Un héritage judiciaire encombrant pour le nouveau président du Groupe Carrus
C'est un héritage dont Timothée Carrus, président depuis mi-2024 du groupe familial spécialisé dans la gestion de paris hippiques, se serait bien passé. Mercredi 18 février, il a comparu dans la plus grande salle du tribunal judiciaire de Paris, face au président Peimane Ghaleh-Marzban, pour une affaire de corruption remontant à l'ère de son père.

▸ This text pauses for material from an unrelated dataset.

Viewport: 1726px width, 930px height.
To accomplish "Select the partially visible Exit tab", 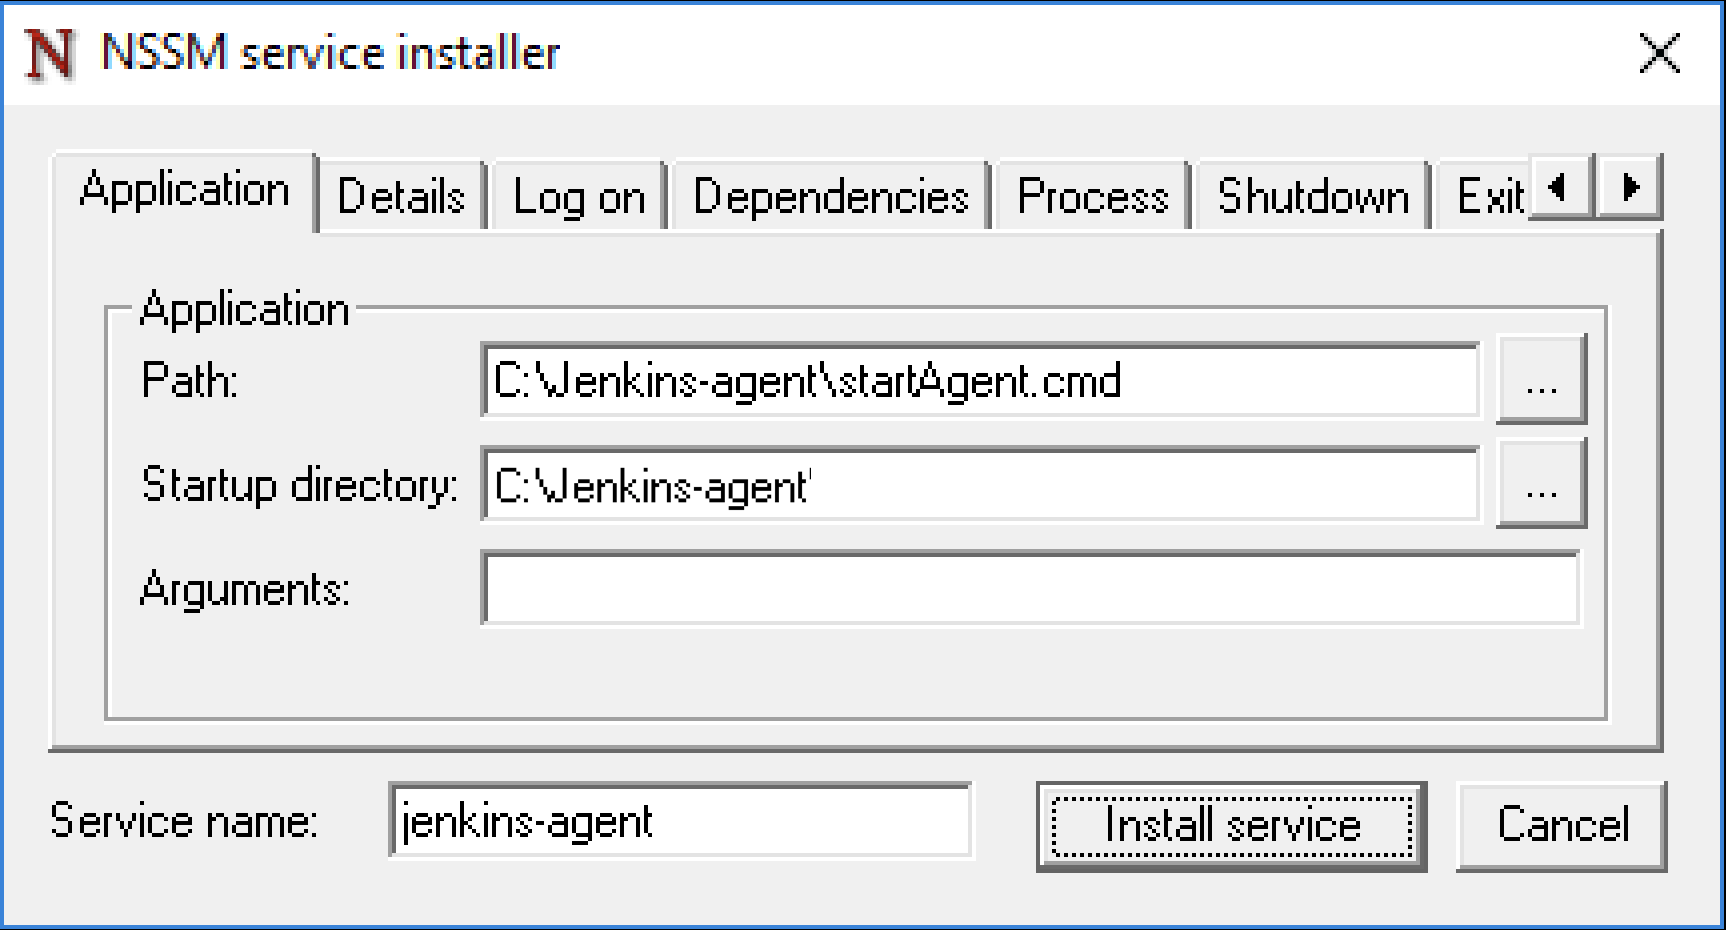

La sollicitation de validation d'un accord avec le Parquet national financier
Le chef d'entreprise quadragénaire était présent pour demander la validation par le juge de l'accord négocié entre son groupe et le Parquet national financier (PNF). Cet accord vise à mettre un terme aux poursuites judiciaires ouvertes en 2015 pour « corruption d'agent public étranger ». L'affaire concerne un montant de 78 972 euros versé par le Groupe Carrus, alors dirigé par son père Jérôme, au dirigeant du PMU malien Idrissa Aïdara, entre 2007 et 2011, en marge de la signature d'un contrat.
Les interrogations du juge et les réponses évasives de Timothée Carrus
Lors de l'audience, le juge a directement interrogé Timothée Carrus sur sa position actuelle face à ces faits. « Monsieur Carrus, quelle est votre position sur ces faits aujourd'hui ? », a demandé le magistrat. Le président du groupe a répondu avec timidité : « À l'époque, j'étais étudiant. Je ne peux pas décrire ce qui s'est passé précisément. Mais ce que je peux vous dire, c'est qu'il y a certainement eu des négligences dans les procédures administratives et les procédures de contrôle, et qu'elles ont été rectifiées depuis. »
Le rappel à l'ordre du juge sur la responsabilité historique
Le président Ghaleh-Marzban a immédiatement rappelé à Timothée Carrus la portée de sa présence : « Vous ne comparaissez pas comme personne physique aujourd'hui, mais vous représentez la société Carrus. Ce que vous étiez à l'époque, j'en suis heureux, mais, aujourd'hui, vous assumez une histoire. » Cette histoire est précisément celle de son père, car, comme l'a souligné le juge, « la décision [de corrompre le dirigeant du PMU malien] avait été prise à haut niveau. Ce n'était pas un employé qui, hors la vue de l'entreprise, avait pris contact avec le dirigeant du PMU malien. »
La défense de Timothée Carrus et les mesures de conformité mises en place
Face au magistrat, le fils a tenté de ne pas accabler son père, préférant mettre en avant la « réelle prise de conscience » qui a suivi la perquisition du siège du groupe en juillet 2018. Il a énuméré, avec le vocabulaire technique du domaine de la conformité, les mesures correctives implémentées :
- Renforcement des processus internes
- Formations de l'équipe dirigeante sur la loi Sapin 2 (votée en 2016 pour lutter contre la corruption)
- Informatisation des workflows de validation de commande, de facture et de paiement
- Réalisation de due diligences (audits) sur tous les contrats avec les partenaires étrangers
- Mise en place d'une cartographie des risques
Cette comparution illustre les défis auxquels sont confrontés les héritiers d'entreprises familiales lorsqu'ils doivent gérer des passifs judiciaires hérités des générations précédentes, tout en tentant de moderniser les pratiques et de restaurer la réputation de leur groupe.